America’s wind energy workers are making videos to tell their stories of living with uncertainty over the Production Tax Credit that’s critical to the industry, and to ask Congress to include an extension in any “fiscal cliff” legislation this month.
WASHINGTON—America’s wind energy workers are making videos to tell their stories of living with uncertainty over the Production Tax Credit that’s critical to the industry, and to ask Congress to include an extension in any “fiscal cliff” legislation this month.
Half the jobs in the wind industry and hundreds of U.S. factories could be lost by the first quarter of 2013 if the Production Tax Credit is allowed to expire Dec. 31, according to a study by Navigant Consulting.
For months, wind workers and their families have been speaking out in their communities and in visits to Washington, D.C. Recently, Matt and Sarah Allsup and their children Tiffany, Malia, Dylan, Lucas and Kaidee made a visit to the nation’s capital that was decidedly different than most tourists’ experiences.
The video they made, which AWEA posted today on its website and on YouTube,
documents the Allsups’ trip to D.C., and shows them in front of the Capitol building, where they had come to deliver a serious message.
“Behind the wind mills, there’s families,” says 20-year-old Tiffany Allsup. “And behind those families, we need jobs.”
Investment in wind power is an investment in jobs, including jobs in operations and maintenance, construction, manufacturing and many support sectors.
“In addition to the environmental benefits of emission-free wind energy,” says NextEra Energy Resources President and CEO Armando Pimentel, “our wind energy centers have helped revitalize rural communities across the United States and Canada through the creation of jobs, lease payments to landowners, property tax payments, and the ongoing purchase of goods and services.”
The industry is urging Congress to adopt the version passed on a bipartisan vote of 19-5 by the Senate Finance Committee on Aug. 2, which would extend the tax credit for any project that starts next year.

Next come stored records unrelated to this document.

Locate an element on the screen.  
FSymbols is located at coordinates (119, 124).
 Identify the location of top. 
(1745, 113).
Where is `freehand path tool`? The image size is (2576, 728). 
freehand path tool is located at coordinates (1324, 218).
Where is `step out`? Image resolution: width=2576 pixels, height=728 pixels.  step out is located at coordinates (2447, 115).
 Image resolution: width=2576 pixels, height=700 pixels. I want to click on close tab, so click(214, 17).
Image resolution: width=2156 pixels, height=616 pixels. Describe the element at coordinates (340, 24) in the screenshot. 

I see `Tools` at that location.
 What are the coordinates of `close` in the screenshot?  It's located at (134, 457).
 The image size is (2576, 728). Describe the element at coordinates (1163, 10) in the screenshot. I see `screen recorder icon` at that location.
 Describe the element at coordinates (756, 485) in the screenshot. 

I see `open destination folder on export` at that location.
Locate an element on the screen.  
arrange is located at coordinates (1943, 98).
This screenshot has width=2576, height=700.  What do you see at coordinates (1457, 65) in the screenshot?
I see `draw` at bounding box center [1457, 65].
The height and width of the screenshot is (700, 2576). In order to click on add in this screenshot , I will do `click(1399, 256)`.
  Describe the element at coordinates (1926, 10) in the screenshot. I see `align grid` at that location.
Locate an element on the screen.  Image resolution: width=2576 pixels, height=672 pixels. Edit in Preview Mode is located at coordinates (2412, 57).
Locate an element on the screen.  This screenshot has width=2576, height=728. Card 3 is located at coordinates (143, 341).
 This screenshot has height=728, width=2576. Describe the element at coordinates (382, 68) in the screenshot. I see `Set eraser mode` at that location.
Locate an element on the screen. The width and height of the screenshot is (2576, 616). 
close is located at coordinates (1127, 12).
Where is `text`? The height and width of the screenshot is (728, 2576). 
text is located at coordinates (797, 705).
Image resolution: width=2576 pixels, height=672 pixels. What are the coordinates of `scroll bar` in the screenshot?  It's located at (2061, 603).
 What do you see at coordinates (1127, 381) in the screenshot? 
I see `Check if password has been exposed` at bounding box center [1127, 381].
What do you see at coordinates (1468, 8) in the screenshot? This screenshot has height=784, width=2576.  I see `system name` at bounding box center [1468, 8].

That reflects the 18-24 months it takes to build a wind project.
For further information, quotes from industry leaders or comments on the ongoing fiscal cliff negotiations, please call Ellen Carey at 202.249.7357 or Peter Kelley at 202.270.8831.
Today’s “News You Can Use” update on the PTC
- Wind energy is strengthening the economic fabric of communities across America, becoming one of the fastest growing U.S. manufacturing sectors.
- The U.S. wind industry supported more than 75,000 jobs in 2011. A full 30,000 of those jobs were in manufacturing.
- There are nearly 500 U.S. factories currently supplying the wind industry, up from as few as 30 in 2004, the nonpartisan Congressional Research Service recently found.
- A recent assessment by the U.S. Department of Energy concluded that the U.S. could supply 20% of the nation’s electricity needs through wind by 2030.
- That would support roughly 500,000 good quality jobs in the U.S., with an annual average of more than 150,000 workers directly employed by the wind industry.And it would result in energy-related cost savings to the nation ranging from $100 billion to $250 billion through 2030.